>>>>>

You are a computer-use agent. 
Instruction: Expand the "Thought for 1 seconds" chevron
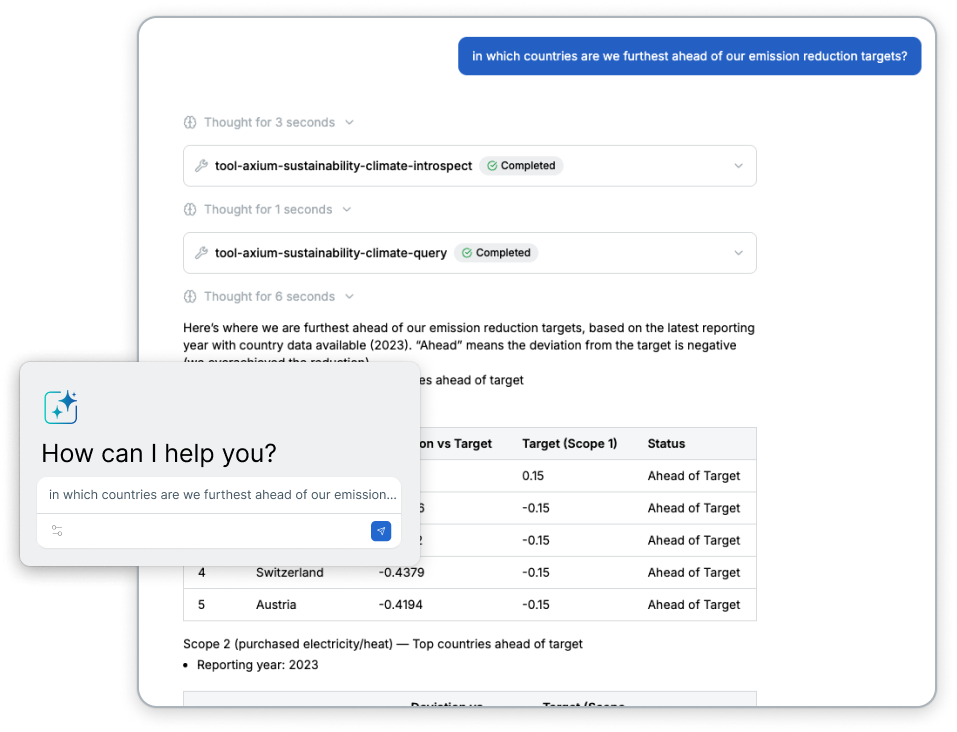[x=346, y=210]
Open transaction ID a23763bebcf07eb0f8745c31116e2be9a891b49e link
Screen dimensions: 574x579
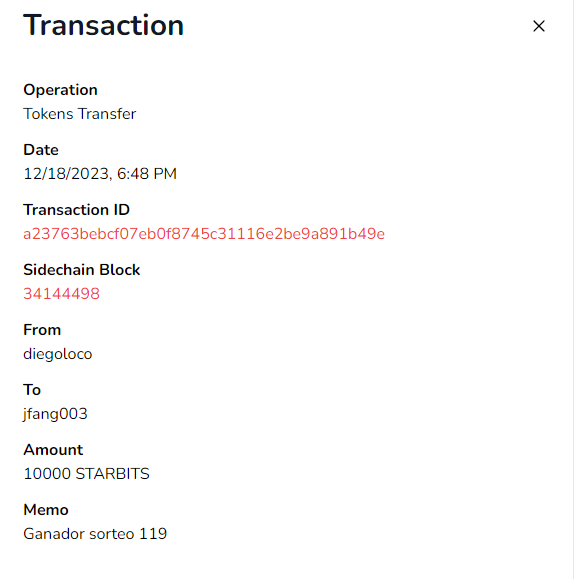click(x=204, y=234)
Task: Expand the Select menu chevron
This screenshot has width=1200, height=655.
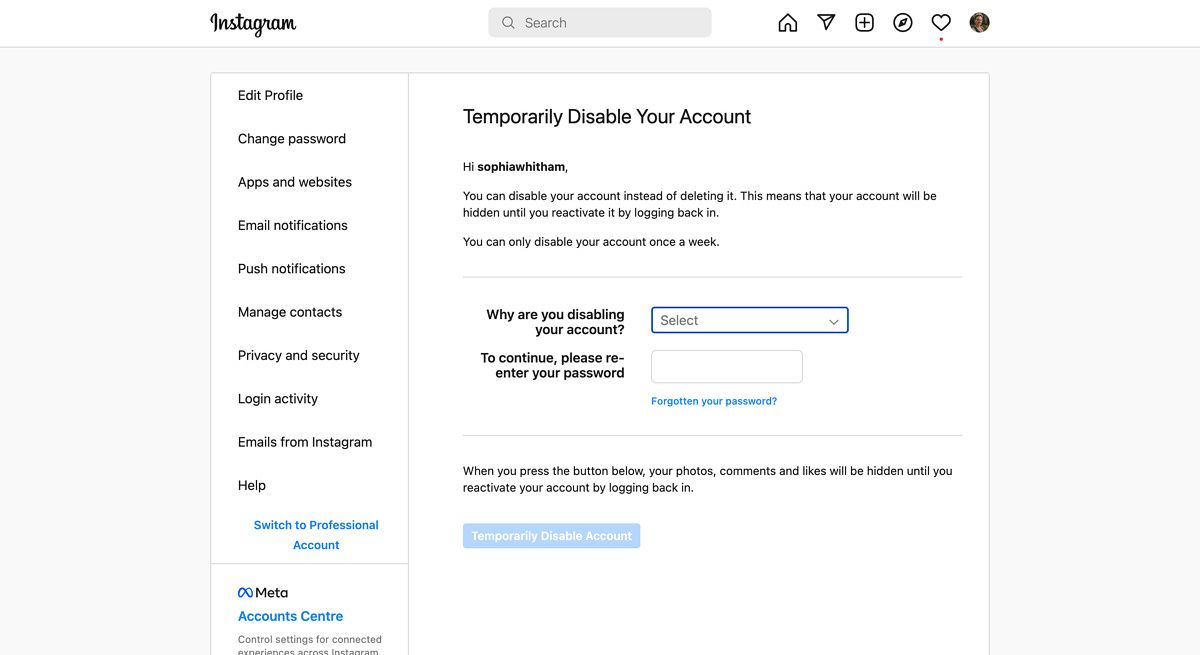Action: tap(833, 320)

<<<<<

Problem description
Output every line of the data above word for word, leaving out the pictures.

Correct result
You are a computer-use agent. 
Instruction: Expand the "Thought for 1 seconds" chevron
[x=346, y=210]
Open transaction ID a23763bebcf07eb0f8745c31116e2be9a891b49e link
Screen dimensions: 574x579
click(x=204, y=234)
Task: Expand the Select menu chevron
This screenshot has width=1200, height=655.
Action: tap(833, 320)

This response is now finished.